Big Buck's returned to hurdles in 2009 at Cheltenham where he finished first, beating Don't Push It. He went on to win the Cleeve Hurdle, beating the odds-on favourite Punchestowns by four lengths. This was his prep race for the World Hurdle on 12 March 2009. Kasbah Bliss was the odds on favourite to win, and Punchestowns was the 100-30 second favourite. Big Buck's and Punchestowns jumped the last hurdle together, but Big Bucks made a mistake. However, he won by 13/4 lengths, with Powerstation third and Kasbah Bliss a well-beaten fourth. Big Buck's went to Aintree for the Liverpool Hurdle and beat Mighty Man by 31/4 lengths, who won this race in 2006 & 2007.

===2009–2010 season===
In the 2009/2010 season, Big Buck's was unbeaten in four races. In autumn, he won the Long Distance Hurdle and the Long Walk Hurdle, both at Newbury Racecourse. In spring, he won a second World Hurdle and again followed up in the Liverpool Hurdle.

===2010–2011 season===
In the 2010–2011 season, Big Buck's was again aimed at the Ladbrokes World Hurdle. In every race prior to the World Hurdle, he won, not even coming off the bridle once. When it came to the big event itself, it was billed a straight head to head between Big Buck's and the fast-progressing Grands Crus. The slow pace set by Cross Kennon never suited Big Buck's, but they both travelled well throughout the race.
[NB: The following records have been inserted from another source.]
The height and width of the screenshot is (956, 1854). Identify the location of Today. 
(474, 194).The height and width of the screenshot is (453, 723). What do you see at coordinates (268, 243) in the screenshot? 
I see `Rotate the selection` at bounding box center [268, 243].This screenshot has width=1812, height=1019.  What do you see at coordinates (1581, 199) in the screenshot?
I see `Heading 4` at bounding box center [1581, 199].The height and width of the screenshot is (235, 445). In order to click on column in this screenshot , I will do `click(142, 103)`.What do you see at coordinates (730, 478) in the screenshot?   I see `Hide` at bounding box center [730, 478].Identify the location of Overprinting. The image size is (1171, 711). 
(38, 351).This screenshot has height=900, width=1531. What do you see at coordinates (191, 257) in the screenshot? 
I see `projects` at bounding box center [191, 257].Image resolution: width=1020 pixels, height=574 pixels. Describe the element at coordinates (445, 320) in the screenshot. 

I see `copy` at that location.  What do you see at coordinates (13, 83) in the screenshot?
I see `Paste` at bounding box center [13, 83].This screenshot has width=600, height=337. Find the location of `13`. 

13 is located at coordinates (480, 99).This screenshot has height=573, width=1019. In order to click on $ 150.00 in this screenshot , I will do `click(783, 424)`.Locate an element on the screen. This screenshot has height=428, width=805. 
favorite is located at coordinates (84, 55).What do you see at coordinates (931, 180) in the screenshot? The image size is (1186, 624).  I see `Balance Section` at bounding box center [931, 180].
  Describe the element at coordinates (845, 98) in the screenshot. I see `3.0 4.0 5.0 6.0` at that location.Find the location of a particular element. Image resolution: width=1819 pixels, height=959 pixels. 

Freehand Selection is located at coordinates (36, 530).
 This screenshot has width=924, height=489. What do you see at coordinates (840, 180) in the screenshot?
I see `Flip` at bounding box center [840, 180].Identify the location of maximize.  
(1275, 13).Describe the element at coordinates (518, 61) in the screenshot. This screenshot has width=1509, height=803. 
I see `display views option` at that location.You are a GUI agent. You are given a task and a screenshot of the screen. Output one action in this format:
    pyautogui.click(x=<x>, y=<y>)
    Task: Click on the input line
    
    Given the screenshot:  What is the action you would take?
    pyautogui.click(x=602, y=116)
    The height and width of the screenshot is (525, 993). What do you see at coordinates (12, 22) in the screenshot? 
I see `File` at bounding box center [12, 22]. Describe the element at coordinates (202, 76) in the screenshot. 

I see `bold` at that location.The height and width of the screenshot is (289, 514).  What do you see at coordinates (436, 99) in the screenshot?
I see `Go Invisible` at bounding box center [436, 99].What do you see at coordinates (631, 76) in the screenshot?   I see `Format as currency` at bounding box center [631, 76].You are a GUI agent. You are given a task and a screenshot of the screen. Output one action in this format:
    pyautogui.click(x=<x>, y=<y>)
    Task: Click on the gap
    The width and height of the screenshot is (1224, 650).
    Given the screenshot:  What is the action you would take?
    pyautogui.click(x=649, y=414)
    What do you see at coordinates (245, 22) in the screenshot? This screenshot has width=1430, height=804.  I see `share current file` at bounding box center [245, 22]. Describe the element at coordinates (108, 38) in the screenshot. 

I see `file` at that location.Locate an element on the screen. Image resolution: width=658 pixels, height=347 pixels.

Ruby Walsh kicked Big Buck's into the lead two out with Grand Crus stalking and moving well. However, Big Buck's accelerated away to win a third consecutive World Hurdle by 11/2 lengths.

===2011–2012 season===
Big Buck's started the 2011/12 season by winning the Long Distance Hurdle at Newbury by 5 lengths without ever coming off the bridle. In December, he ran at Ascot in the Long Walk hurdle and despite looking like he was in trouble at one stage when chasing the front-running Dynaste, he was quickly picked up by Ruby Walsh and swept past him for an 8-length win. Next up, Big Buck's ran at Cheltenham in January 2012 in the Cleeve Hurdle when his trainer Paul Nicholls and owner Andy Stewart decided it would be good to give the champion staying hurdler one final run before trying for an unprecedented 4th win in the Ladbrokes World Hurdle at the Cheltenham Festival. Big Buck's swept past Dynaste under Ruby Walsh's urgings for a 7 lengths success. This set up Big Buck's for a clash with Nicky Henderson's star hurdler Oscar Whisky and the popular Irish grey Thousand Stars at the Cheltenham Festival. Although his main market rivals didn't fire, C A Murphy's mare Voler La Vedette seemed to have him in trouble jumping the last. Despite this, Big Buck's won and became the first horse to win four successive staying hurdle titles at Cheltenham.

===2012–2013 season===
Big Buck's came back from a 233-day lay-off to record a facile victory in the 2012 Long Distance Hurdle at Newbury, recording his fourth straight win in the race. He conceded 8 pounds to the runner up, Reve De Sivola, and won by 9 lengths in a canter. Shortly after Big Buck's' 18th consecutive victory, he was found to have sustained a serious injury that forced him to miss the rest of the season. Reve De Sivola won both that season's grade 1 Long Walk Hurdle and grade 2 Cleeve Hurdle before being defeated by 5 3/4 lengths into fourth in the same season's World Hurdle.

===2013–2014 season===
After a break of more than a year, Big Buck's returned in the Cleeve Hurdle at Cheltenham on 25 January. Ridden by Sam Twiston-Davies, he sustained his first defeat in more than five years as he finished third behind 66/1 outsider Knockara Beau and At Fishers Cross.

Big Buck's was retired on 13 March 2014 after finishing fifth behind More Of That, Annie Power, At Fishers Cross, and Zarkandar in the World Hurdle at Cheltenham Racecourse.

==Death==
Big Buck's died in August 2026, at the age of 23.